- [Article]:
On 08/28/2013 05:08 AM, Richard Biener wrote:
On Sun, 25 Aug 2013, Mike Stump wrote:

On Aug 25, 2013, at 12:26 AM, Richard Sandiford <> wrote:
(2) Adding a new namespace, wi, for the operators.  So far this
    just contains the previously-static comparison functions
    and whatever else was needed to avoid cross-dependencies
    between wi and wide_int_ro (except for the debug routines).
It seems reasonable; I don't see anything I object to.  Seems like most of the time, the code is shorter (though, you use wi, which is fairly short).  It doesn't seem any more complex, though, knowing how to spell the operation wide_int:: v wi:: is confusing on the client side.  I'm torn between this and the nice things that come with the patch.

(3) Removing the comparison member functions and using the static
    ones everywhere.
I've love to have richi weigh in (or someone else that wants to play the
role of C++ coding expert)?  I'd defer to them?
Yeah - wi::lt (a, b) is much better than (b) IMHO.  It mimics how
the standard library works.

The idea behind using a namespace rather than static functions
is that it makes it easier to separate the core, tree and rtx bits.
Being able to separate core, tree and rtx bits gets a +1 in my book.  I
do understand the beauty of this.
Now, if you look back in discussions I wanted a storage
abstraction anyway.  Basically the interface is

class wide_int_storage
   int precision ();
   int len ();
   element_t get (unsigned);
   void set (unsigned, element_t);

and wide_int is then templated like

template <class storage>
class wide_int : public storage

where RTX / tree storage classes provide read-only access to their
storage and a rvalue integer rep to its value.

You can look at my example draft implementation I posted some
months ago.  But I'll gladly wiggle on the branch to make it
more like above (easy step one: don't access the wide-int members
directly but via accessor functions)
you are of course welcome to do this. But there were two questions that i never got an answer to.

1) how does doing this help in any way. Are their clients that will use this?

2) isn't this just going to slow wide-int down? It seems clear that there is a real performance cost in that now there is going to be an extra step of indirection on each access to the underlying data structures.

- [Stated goal 1]: Quote the email word for word, from "You can look" to "an answer to.", with both ends included.
The email and the records were drawn from separate sources.

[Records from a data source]
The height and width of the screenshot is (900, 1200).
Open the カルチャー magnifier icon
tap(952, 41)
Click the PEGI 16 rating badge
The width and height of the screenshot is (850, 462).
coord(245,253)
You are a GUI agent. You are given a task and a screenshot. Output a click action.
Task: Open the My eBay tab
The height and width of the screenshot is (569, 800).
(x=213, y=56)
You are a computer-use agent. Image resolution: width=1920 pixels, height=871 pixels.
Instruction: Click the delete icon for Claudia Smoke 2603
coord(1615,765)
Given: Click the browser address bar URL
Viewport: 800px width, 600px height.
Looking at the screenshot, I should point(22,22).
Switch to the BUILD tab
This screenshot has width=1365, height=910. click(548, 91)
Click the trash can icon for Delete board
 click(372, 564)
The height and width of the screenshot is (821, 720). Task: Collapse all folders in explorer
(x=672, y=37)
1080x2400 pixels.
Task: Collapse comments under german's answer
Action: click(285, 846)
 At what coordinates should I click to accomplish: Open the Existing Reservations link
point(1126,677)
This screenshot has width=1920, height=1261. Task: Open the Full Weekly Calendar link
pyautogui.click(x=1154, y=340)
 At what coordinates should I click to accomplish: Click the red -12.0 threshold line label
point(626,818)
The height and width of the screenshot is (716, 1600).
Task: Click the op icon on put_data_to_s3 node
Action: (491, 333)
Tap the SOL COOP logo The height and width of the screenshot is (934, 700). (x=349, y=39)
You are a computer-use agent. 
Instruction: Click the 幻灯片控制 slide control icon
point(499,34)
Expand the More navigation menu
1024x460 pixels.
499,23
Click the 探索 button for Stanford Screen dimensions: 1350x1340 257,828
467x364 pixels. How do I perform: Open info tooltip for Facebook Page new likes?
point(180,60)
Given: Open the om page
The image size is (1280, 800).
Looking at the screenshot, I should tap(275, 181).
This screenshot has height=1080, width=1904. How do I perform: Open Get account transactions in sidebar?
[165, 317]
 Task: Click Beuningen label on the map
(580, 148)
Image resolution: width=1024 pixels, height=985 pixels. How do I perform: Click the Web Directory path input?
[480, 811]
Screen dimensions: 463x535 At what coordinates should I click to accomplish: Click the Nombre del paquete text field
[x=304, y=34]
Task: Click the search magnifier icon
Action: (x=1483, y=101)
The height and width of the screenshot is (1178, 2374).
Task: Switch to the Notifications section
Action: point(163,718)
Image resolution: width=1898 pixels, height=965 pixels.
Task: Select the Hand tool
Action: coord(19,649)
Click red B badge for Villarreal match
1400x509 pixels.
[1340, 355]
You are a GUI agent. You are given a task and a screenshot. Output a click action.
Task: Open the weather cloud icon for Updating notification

- [Stated goal 2]: Lay out the records from the line holding "Click red B badge for Villarreal match" through the end of the records as a numbered list, both ends included, with blank lines omitted.

- [Task solution 1]:
You can look at my example draft implementation I posted some
months ago.  But I'll gladly wiggle on the branch to make it
more like above (easy step one: don't access the wide-int members
directly but via accessor functions)
you are of course welcome to do this. But there were two questions that i never got an answer to.

- [Task solution 2]:
1. Click red B badge for Villarreal match
2. 1400x509 pixels.
3. [1340, 355]
4. You are a GUI agent. You are given a task and a screenshot. Output a click action.
5. Task: Open the weather cloud icon for Updating notification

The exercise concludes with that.